2019年4月6日には、数万人がアルバシル氏の住居もあったハルツームの国防省の外にキャンプを張った。4月11日未明、彼は国の最高幹部の軍と治安当局者が彼を権力から追い出したことを知らされた。
この歴史的瞬間は翌日のアラブ・ニュースの一面を占め、この記事の規模の大きさと、サウジアラビアとスーダンの政治的・経済的なつながりを示しています。「スーダンの30年の悪夢の終わり」という見出しの記事には、ハルツームでの祝賀会でスーダンの国旗を振る笑顔の少女の写真が添えられていた。
一面には、同紙のファイサル・J・アッバス編集長によるオピニオン記事も掲載され、「スーダン人にとって次は何か」と問いかけた。
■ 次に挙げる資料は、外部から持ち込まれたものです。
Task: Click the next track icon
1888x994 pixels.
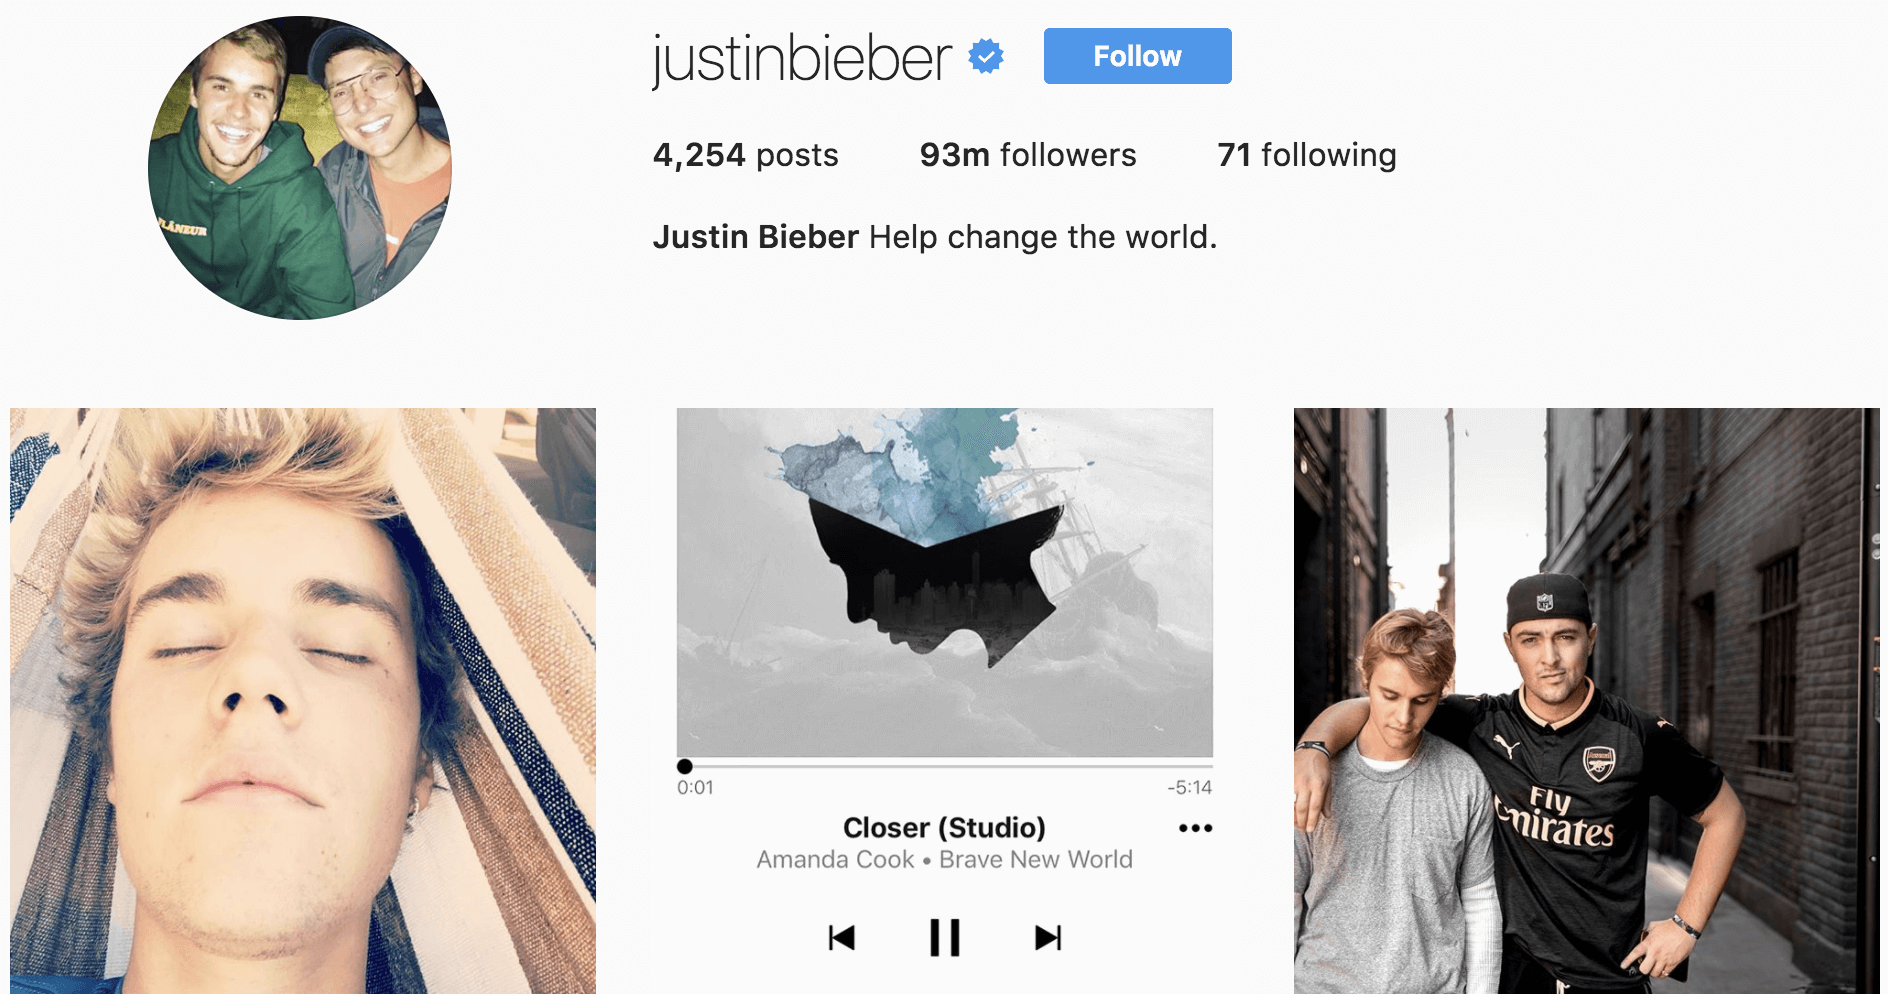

記事では、彼が出会ったスーダン人の中には、アルバシル政権からヨーロッパや海外に逃れてきた人も多く、高学歴の医師や専門家が多く、二度と戻らない人もいることが強調されていた。
「アルバシル政権は、機関が次々と破綻するのを見ても気にしなかった」とアッバスは書いている。「豊富な資源にもかかわらず、スーダンがこの地域で最も貧しい国の一つになるのを監視していた」彼が失脚して以来、アルバシルはハルツームのコベール刑務所で拘束されている。
アルバシルの遺産は、流血、過激主義、国際的な孤立、経済的な破滅の一つであった。
ジョナサン・レスウェア
スーダンは刑務所の壁の外では、8月に文民と軍の両方の役人による暫定政府が誕生するまで抗議行動が続き、前に進むのに苦労しています。
アルバシル氏は12月に汚職罪で2年の実刑判決を受け、抗議者の殺害や1989年のクーデターに関連した更なる罪に直面している。ダルフールでの彼の犯罪については、スーダンが76歳の彼をICCに引き渡すのか、それとも国内で告発するのかはまだ不明である。
私が外国人編集者として勤務していたアブダビの新聞社との2015年のインタビューで、アルバシル氏はダエシュとボコ・ハラムが自国にもたらすテロの脅威について語った。それから彼は、ビンラディンが過激派を養成し、世界的なテロ帝国を築くための安全な避難所を提供していたという事実を無視して、CIAとモサドがダイーシュを作ったと非難しているという、とんでもない陰謀論を展開した。
スーダンの人々にとって、蜂起の間に唱えられたスローガンは、はるかにわかりやすいものだった。「自由、平和、正義 」は最も一般的なスローガンの一つであった。30年後、これらの基本原則が最終的に彼らの国に届けられるかどうかは、時間が教えてくれるだろう。
ジョナサン・レスウェアは、アラブ・ニュースのロンドン支局のデジタル・エディターであり、アブダビのナショナル紙の元外国人エディターでもある。スーダン蜂起時には、アラブ・ニュースのデジタル報道を監督した。